When Rep. Brooks asked the witnesses for any additional changes they could propose to the merit review process, several suggestions were presented, though all the witnesses agreed that peer review was the best method. Dr. Jackson suggested that the possibility that “weak” proposals, that would clearly not be funded, could be triaged, freeing up time for more careful consideration of the many “very good to excellent” proposals. The issue of a double blind review process was also discussed, but had mixed support among the witnesses. Finally, the possibility of virtual study sections was presented as a way to reduce costs of the review process and maximize participation. Interestingly, studies that would determine the effectiveness of virtual meetings are being conducted by the Directorate for Social, Behavioral, and Economic Sciences (SBE) at NSF which has recently come under attack by Sen. Tom Coburn’s report The National Science Foundation: Under the Microscope.

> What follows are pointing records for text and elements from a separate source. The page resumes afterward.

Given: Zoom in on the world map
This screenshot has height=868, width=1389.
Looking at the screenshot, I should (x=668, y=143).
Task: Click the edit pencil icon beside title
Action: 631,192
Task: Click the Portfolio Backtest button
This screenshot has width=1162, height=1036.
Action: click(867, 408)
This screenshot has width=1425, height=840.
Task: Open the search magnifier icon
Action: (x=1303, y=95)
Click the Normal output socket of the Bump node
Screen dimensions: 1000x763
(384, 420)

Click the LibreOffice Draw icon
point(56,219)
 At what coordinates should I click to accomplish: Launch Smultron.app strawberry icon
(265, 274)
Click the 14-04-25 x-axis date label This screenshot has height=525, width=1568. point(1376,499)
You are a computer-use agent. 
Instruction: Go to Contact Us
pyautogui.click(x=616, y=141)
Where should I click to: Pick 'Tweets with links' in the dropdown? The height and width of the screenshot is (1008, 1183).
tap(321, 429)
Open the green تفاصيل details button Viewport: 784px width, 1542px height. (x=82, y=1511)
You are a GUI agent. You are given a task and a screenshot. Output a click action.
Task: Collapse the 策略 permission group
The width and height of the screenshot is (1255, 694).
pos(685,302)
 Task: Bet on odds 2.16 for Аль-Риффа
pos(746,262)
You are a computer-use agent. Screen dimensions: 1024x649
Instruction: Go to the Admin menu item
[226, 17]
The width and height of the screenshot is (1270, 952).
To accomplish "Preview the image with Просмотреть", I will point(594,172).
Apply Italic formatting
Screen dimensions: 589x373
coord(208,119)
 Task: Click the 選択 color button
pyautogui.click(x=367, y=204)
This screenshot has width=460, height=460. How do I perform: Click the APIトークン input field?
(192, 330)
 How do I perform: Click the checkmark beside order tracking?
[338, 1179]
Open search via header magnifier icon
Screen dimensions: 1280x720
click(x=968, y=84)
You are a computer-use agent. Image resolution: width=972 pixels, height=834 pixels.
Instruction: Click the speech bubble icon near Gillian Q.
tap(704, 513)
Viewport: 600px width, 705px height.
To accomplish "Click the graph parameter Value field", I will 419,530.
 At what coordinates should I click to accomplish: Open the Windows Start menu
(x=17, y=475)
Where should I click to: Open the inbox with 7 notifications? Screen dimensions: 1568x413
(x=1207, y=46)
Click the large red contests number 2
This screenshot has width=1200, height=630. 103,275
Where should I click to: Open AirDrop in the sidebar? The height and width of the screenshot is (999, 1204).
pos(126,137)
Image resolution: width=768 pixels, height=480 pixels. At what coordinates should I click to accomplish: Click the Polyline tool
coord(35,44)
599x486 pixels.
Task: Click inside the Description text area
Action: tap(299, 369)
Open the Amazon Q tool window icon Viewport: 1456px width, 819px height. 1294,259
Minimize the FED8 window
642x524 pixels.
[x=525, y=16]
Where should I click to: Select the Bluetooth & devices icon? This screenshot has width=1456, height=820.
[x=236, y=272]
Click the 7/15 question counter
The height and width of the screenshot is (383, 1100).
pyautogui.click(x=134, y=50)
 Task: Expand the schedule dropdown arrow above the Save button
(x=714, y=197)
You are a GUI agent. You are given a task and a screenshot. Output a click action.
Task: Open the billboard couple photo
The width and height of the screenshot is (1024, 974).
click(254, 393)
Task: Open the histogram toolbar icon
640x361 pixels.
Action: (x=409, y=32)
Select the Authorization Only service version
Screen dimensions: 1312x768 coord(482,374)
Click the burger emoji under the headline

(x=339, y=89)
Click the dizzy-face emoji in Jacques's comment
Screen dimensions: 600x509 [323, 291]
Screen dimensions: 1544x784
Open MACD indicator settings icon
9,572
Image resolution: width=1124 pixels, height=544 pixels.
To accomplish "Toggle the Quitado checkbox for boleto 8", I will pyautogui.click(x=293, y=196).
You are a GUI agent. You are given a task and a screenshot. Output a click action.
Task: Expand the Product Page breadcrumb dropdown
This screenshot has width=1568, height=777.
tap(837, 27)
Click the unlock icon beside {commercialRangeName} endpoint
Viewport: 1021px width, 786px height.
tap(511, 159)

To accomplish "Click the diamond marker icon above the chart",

Finally, Rep. Brooks asked the panel if there was data available that detailed the merit review process, such as a breakdown of the cost per review panel and the amount in dollars tied to each grant funded. The witnesses were also asked to submit a compilation of specific success stories to combat the bad publicity that can surround research on socially controversial topics or with obscure titles. Dr. Marrett said this data was available and could be distributed to the subcommittee. Rep. Lipinski also recommended another hearing in the future that could provide greater detail into the process of how grants are reviewed.
In these difficult economic times, congress is forced to make tough choices on where to make spending cuts. Unfortunately, basic research funding is an area that has come under considerable scrutiny. While it is encouraging that the Research and Science Education Subcommittee held this hearing on merit review to allow experts in the field the opportunity to weigh in on the discussion, only time will tell what the future of research funding will look like.